Lintec of America is a subsidiary of Japan-based Lintec Corporation, a leading manufacturer of pressure-sensitive adhesives. The company’s advanced materials and industrial products are used in items ranging from electronic devices and computer displays to building and automotive materials. 

Lintec recently opened the Nano-Science & Technology Center in Richardson. Less than 5 miles from the UT Dallas campus, it is devoted specifically to the manufacture and commercialization of the carbon nanotube structures.

Dr. David E. Daniel, president of UT Dallas, said the whole process — from lab to marketplace — exemplifies how research universities impact the economy and society. 

“One of the important roles a research university plays in the community is to translate the creativity and human talent developed on campus into the private sector,” he said. 

“This agreement is an example of UT Dallas doing exactly what it should be doing — fostering an ecosystem of hugely creative faculty who educate and train exceptional students, who then contribute significantly to business and add value to society.” 

Additionally, two UT Dallas alumni are leading efforts at the Nano-Science & Technology Center: Dr. Kanzan Inoue MS’01 PhD’05 is managing director of the facility, and his wife, Dr. Raquel Ovalle-Robles MS’06 PhD’08, is the chief research and intellectual properties strategist. Both worked in the NanoTech Institute with Baughman and Dr. Anvar Zakhidov, professor of physics. 

Inoue said proximity to the University and access to its intellectual resources were primary factors in locating the new facility in Richardson. 

“The Nano-Science & Technology Center was created to bridge the gaps between laboratory research, pilot production and ultimately full production processes,” he said. “Individual carbon nanotubes (CNTs) are much lighter, stronger and more thermally conducting than metals or diamond. However, applying CNTs in practical applications requires scalable and controllable processing methods for assembling them into products without losing the unique properties of individual CNTs.”

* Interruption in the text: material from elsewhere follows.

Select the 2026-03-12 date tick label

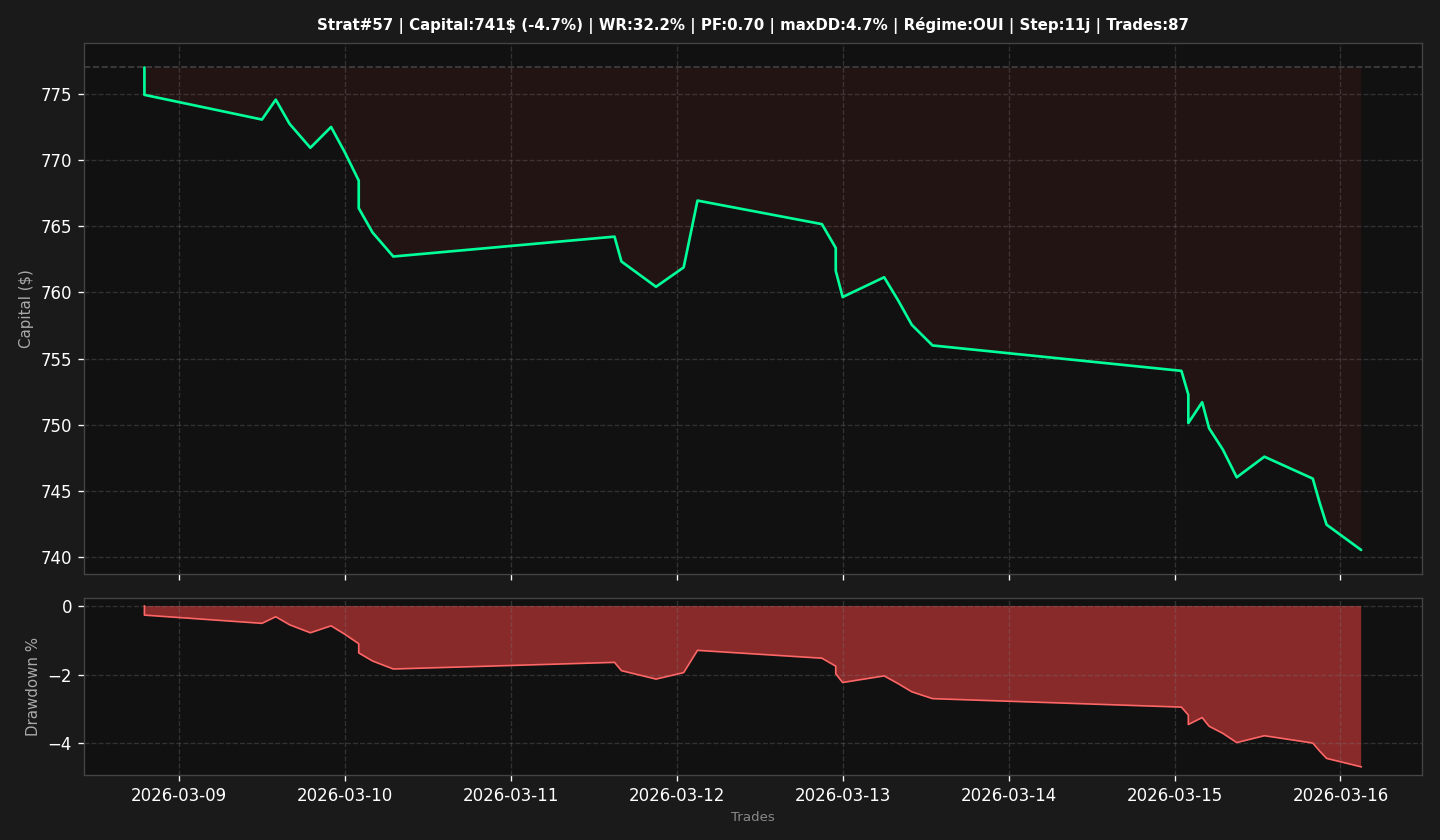tap(677, 795)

Inoue also said that a critical factor for the controllable device fabrication is the ability to assemble CNTs in different forms, such as free-standing or on a substrate.

“The technology developed at UT Dallas delivers an efficient and elegant solution to these key issues,” he said. “The electrically conducting CNT sheets that we can now make are lighter than air, transparent and much stronger per pound than steel.” 

Lintec has been an industrial affiliate of the NanoTech Institute for many years, and Baughman said the pairing of the UT Dallas science and technology with the company’s manufacturing capabilities was a natural match. 

“Lintec has expertise in technologies that will be critically important for economically manufacturing carbon nanotube sheets and converting these sheets into a wide range of products,” said Baughman, a National Academy of Engineering member who joined the UT Dallas faculty in 2001 after a 30-year career in private industry. 

“They invested in UT Dallas technology because they saw potential for valuable end products and because their manufacturing capabilities are particularly well-suited for upscaling the production of these materials to industrial levels.” 

Baughman said the licensing agreement will enable “teaming” that eliminates barriers between scientific and technological breakthroughs and products, which is an important goal of the NanoTech Institute. 

“I’m very happy that Lintec decided to open its new facility in Richardson in order to be close to and work collaboratively with our NanoTech Institute, and that they are creating jobs in Texas,” he said. “I’m also delighted that the leaders of this new business venture are UT Dallas alumni from our institute. I know how brilliant they are and look forward to their accomplishments.”